The Ruling on the Merits of the Anti-SLAPP Motion
Both parties challenge the court’s ruling on the merits of
defendants’ anti-SLAPP motion. Koerber contends the court
erred in finding her claims arise out of activity protected by the
anti-SLAPP statute and, in any event, she demonstrated a
probability of success on the merits of all her causes of action. In
their cross-appeal, defendants argue the court erred in finding
Koerber was likely to prevail on her causes of action for
18
defamation and unfair business practices. As we explain, the
court’s ruling on the anti-SLAPP motion was correct.
1. Legal Principles and Standard of Review
Under the anti-SLAPP statute, a defendant may move to
strike claims “ ‘arising from any act … in furtherance of the
[defendant’s] right of petition or free speech under the United
States Constitution or the California Constitution in connection
with a public issue.’ ” (Wilson v. Cable News Network, Inc. (2019)
7 Cal.5th 871, 884.) Section 425.16 does not completely insulate a
defendant’s protected speech but instead provides a mechanism
“for weeding out, at an early stage, meritless claims arising from”
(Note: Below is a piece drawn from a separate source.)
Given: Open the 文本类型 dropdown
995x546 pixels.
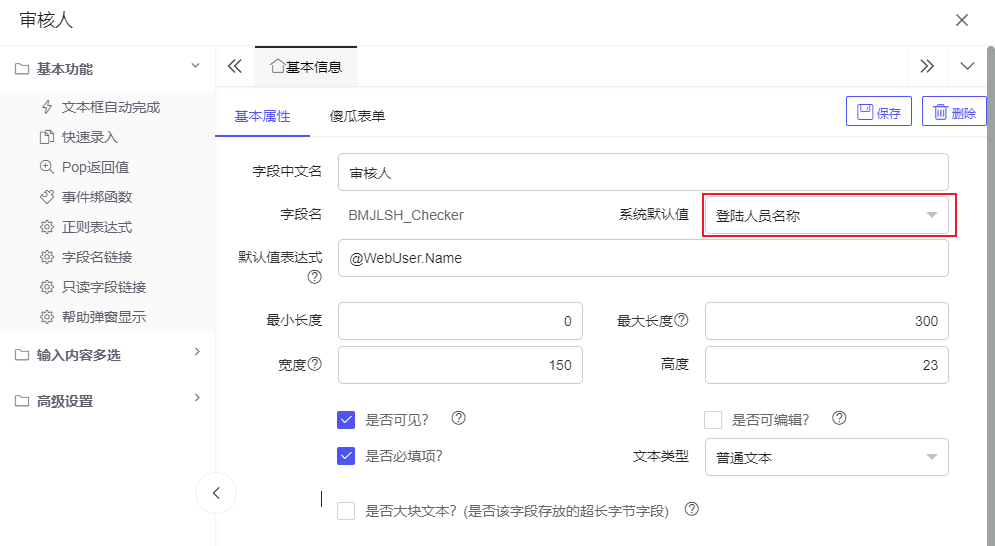Looking at the screenshot, I should pyautogui.click(x=826, y=457).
protected activity. (Baral v. Schnitt (2016) 1 Cal.5th 376, 384
(Baral).)
Courts apply a two-prong test when evaluating an anti-
SLAPP motion. (Baral, supra, 1 Cal.5th at p. 384.) “First, the
defendant must establish that the challenged claim arises from
activity protected by section 425.16.” (Ibid.) To determine
whether the plaintiff’s causes of action arise from the defendant’s
protected activity, we look at the “pleadings, and supporting and
opposing affidavits stating the facts upon which the liability or
defense is based.” (§ 425.16, subd. (b)(2); see also Equilon
Enterprises v. Consumer Cause, Inc. (2002) 29 Cal.4th 53, 67.)
If the defendant establishes the plaintiff’s claims arise out
of protected activity, the plaintiff must demonstrate a probability
of prevailing on her claims. (Baral, supra, 1 Cal.5th at p. 384.) To
do so, the plaintiff must make a prima showing of facts to sustain
a favorable judgment. (Wong v. Jing (2010) 189 Cal.App.4th
1354, 1368 (Wong).) As part of her burden, the plaintiff must
present evidence that would be admissible at trial and cannot
19
rely “on the allegations in the complaint or assertions in a
declaration based on information and belief.” (Baral, at p. 384.)
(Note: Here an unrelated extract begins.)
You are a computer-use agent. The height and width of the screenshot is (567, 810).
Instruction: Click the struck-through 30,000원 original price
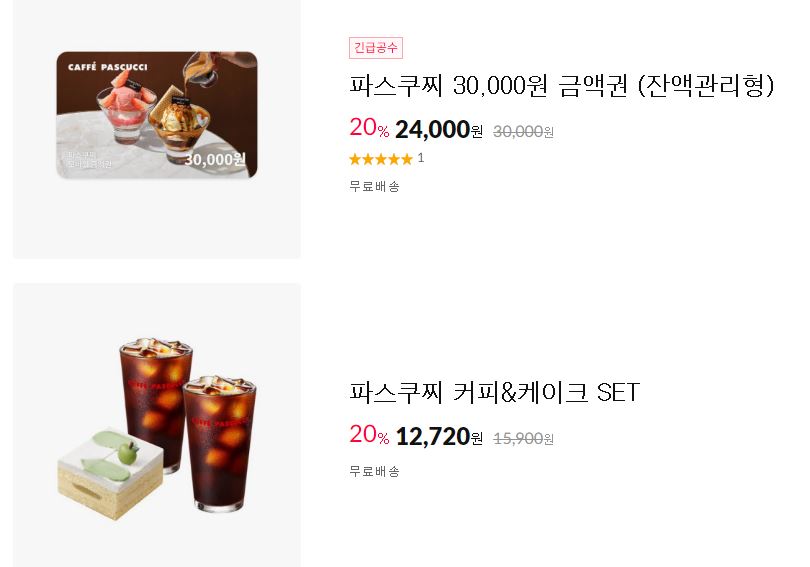[x=523, y=132]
For the second prong, the court conducts an analysis akin
to evaluating a summary judgment motion. (Baral, supra, 1
Cal.5th at p. 384.) “The court does not weigh evidence or resolve
conflicting factual claims. Its inquiry is limited to whether the
plaintiff has stated a legally sufficient claim and made a prima
facie factual showing sufficient to sustain a favorable judgment.
[The court] accepts the plaintiff’s evidence as true, and evaluates
the defendant’s showing only to determine if it defeats the
plaintiff’s claim as a matter of law.” (Id. at pp. 384–385.) If the
plaintiff makes a prima facie showing of a likelihood of success,
the court should deny the anti-SLAPP motion unless, as a matter
of law, the defendant’s evidence defeats the plaintiff’s claim.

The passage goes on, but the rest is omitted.